Trens têm os dias contados em Mogi
O subúrbio, meio de transporte sobre trilhos que de tão enraizado ao cotidiano do cidadão tornou-se uma espécie de patrimônio imaterial de Mogi, está ameaçado. Plano do Governo do Estado pretende tirar os trens da Cidade, fazendo-os chegar apenas até Suzano. Será o fim de uma história que em 2009 completará 96 anos. A primeira linha desta modalidade ligando São Paulo ao Município foi inaugurada em setembro de 1913, segundo Ralph Mennucci Giesbrecht, um dos maiores especialistas em patrimônio ferroviário do Brasil.
"O trem de subúrbio São Paulo-Mogi foi iniciado em setembro de 1913 com um trem somente diário. Depois foi se expandindo o número. Veja que estações como Braz Cubas e Jundiapeba (Santo Ângelo), por exemplo, foram abertas em 1914, o que não é coincidência", explica Giesbrecht, sócio do Instituto Histórico e Geográfico de São Paulo e da Associação Brasileira de Preservação Ferroviária. "Até 1910, pelo menos, ele não existia. Quem ia para Mogi tinha de tomar o trem normal para o Rio de Janeiro e quem voltava para São Paulo também."
Nos primeiros tempos do subúrbio, relembra o especialista, o subúrbio entre a Capital e Mogi era operado pela estatal Estrada de Ferro Central do Brasil. "Era um trem que saía da Estação do Norte (Roosevelt) e ia até a Penha, entrando por um ramal na estação de Guaiaúna (depois Carlos de Campos), ramal este que hoje não existe mais." Hoje, decorrido quase um século, o sistema é operado pela Companhia Paulista de Trens Metropolitanos (CPTM). A linha, que liga as estações Guaianazes e Estudantes, tem 26,8 quilômetros de extensão. Nos horários de pico, as composições circulam em intervalos de nove minutos.

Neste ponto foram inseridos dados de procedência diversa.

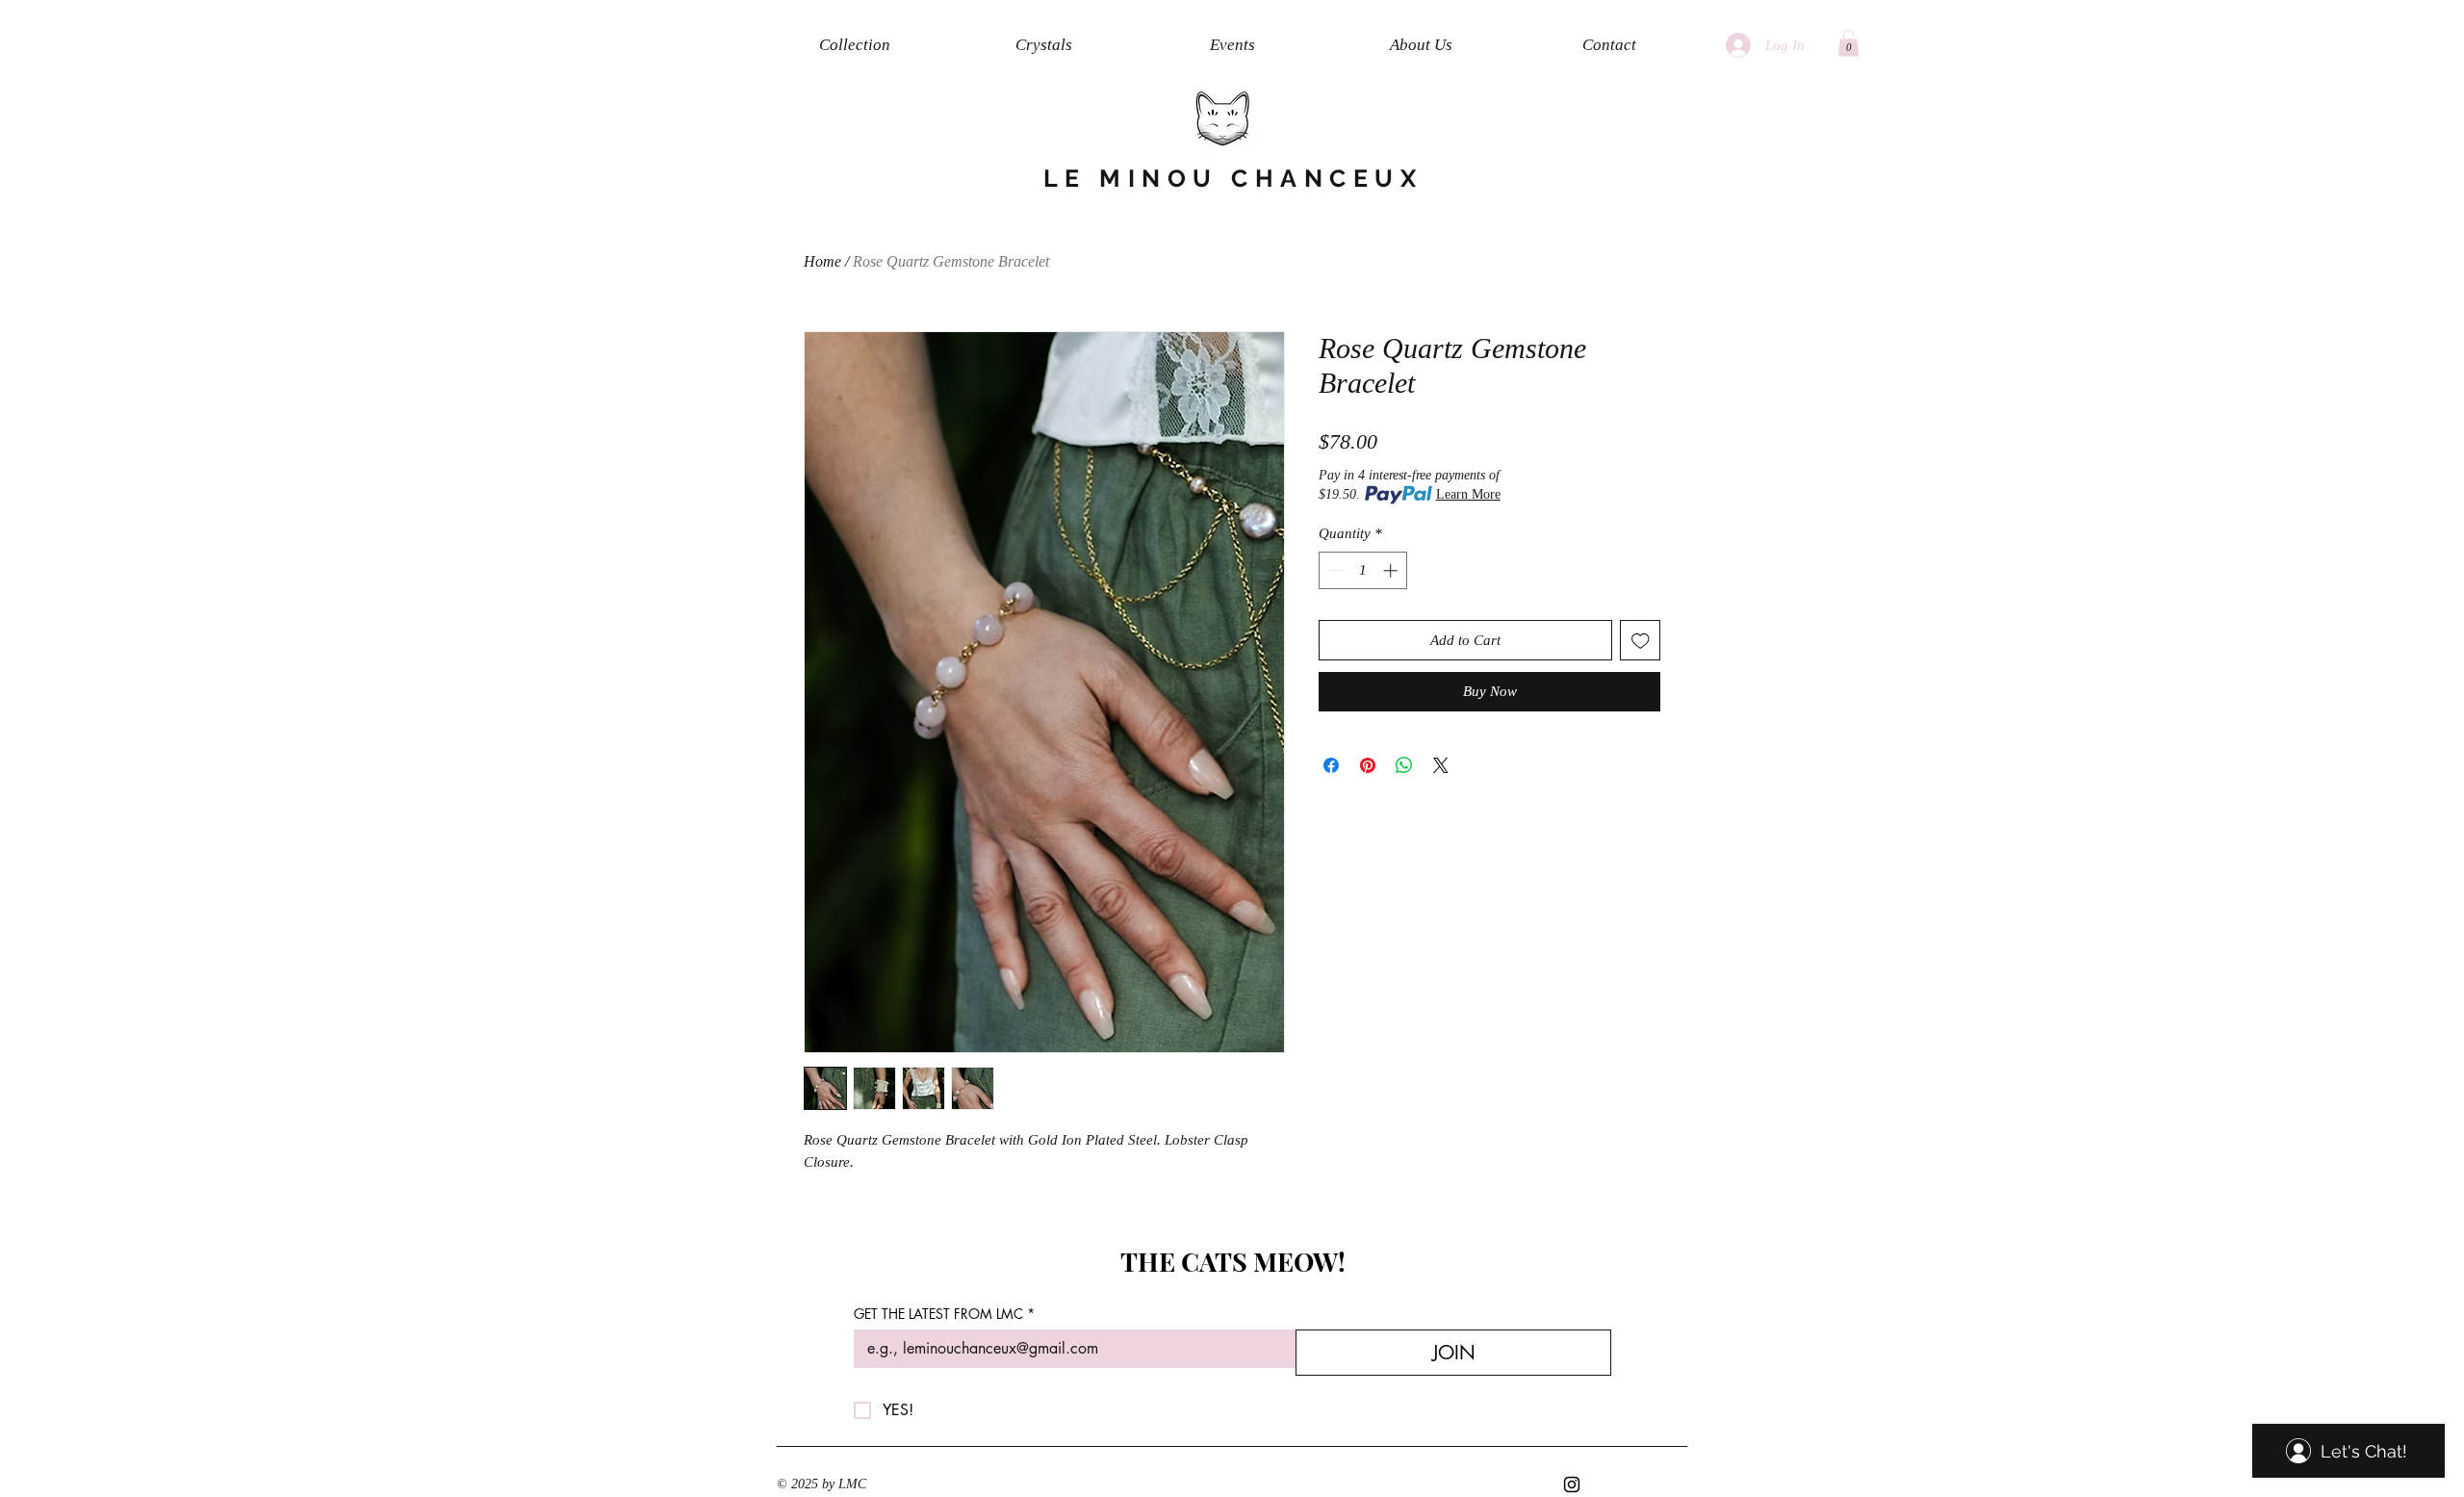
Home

Em 1975, ainda de acordo com informações de Giesbrecht, a Estrada de Ferro Central do Brasil e várias ferrovias brasileiras foram reunidas na Rede Ferroviária Federal Sociedade Anônima. Em 1987, a Companhia Brasileira de Trens Urbanos foi criada pela RFFSA para operar os subúrbios, incluindo nisto as linhas Santos-Jundiaí e São Paulo-Estudantes. Em 1994, com a criação da CPTM, a estatal paulista absorveu do governo federal as linhas da CBTU, que desapareceu.
Segundo planos divulgados pelo Governo do Estado, o trecho do subúrbio compreendido entre Suzano e Mogi, será extinto. Quatro estações perderão o direito de contar com o trem: Jundiapeba, Braz Cubas, Centro e Estudantes. A ideia é implantar o Expresso Leste, com trens mais modernos e confortáveis, apenas até Suzano. O restante do trajeto será feito, após uma inconveniente baldeação, por uns tais de veículos leves sobre trilho, alcunhados VLT, uma espécie de ônibus que circula sobre linhas férreas e para nos semáforos. O usuário do sistema está indignado com a proposta, considerada mais lenta e menos confortável.
Logo depois de anunciado, o plano de acabar com o subúrbio em Mogi causou inúmeras reações negativas na sociedade. Vereadores, lideranças de bairro e líderes sindicais têm se manifestado contra a medida, que vai na contramão do que é praticado nas principais metrópoles do mundo, em que o transporte por trens é a principal aposta para o deslocamento em massa da população. Ao que parece, no entanto, a decisão do Estado já está tomada e deve ser implantada.
A proposta do governador José Serra (PSDB) de diminuir a linha do subúrbio dá continuidade ao processo de desmonte do sistema ferroviário no Brasil. Para se ter uma ideia, ao encabeçar a revolução de 1930, Getulio Dornelles Vargas (1883-1954) tomou um trem para ir de seu Estado natal, Rio Grande do Sul, ao Rio de Janeiro, onde tomou posse como presidente. Em seus diários, o político gaúcho registrou a viagem e a manifestação popular favorável ao fim da Política do café-com-leite.
"Partimos, destino ao Rio, eram mais de 9 horas. Todo o caminho, todas as estações, por mais insignificantes, tínhamos de atender ao povo entusiástico, vibrante. No geral, povo de trabalhadores rurais, operários, etc. Flores, discursos, foguetes. Assim fomos até Mogi das Cruzes. [...] Toda a comitiva admirava-se da vibração do espontâneo entusiasmo do povo paulista", anotou Vargas em seus diários no dia 30 de outubro de 1930. Se a proposta de Serra vingar, mais uma parte da história ferroviária brasileira estará enterrada.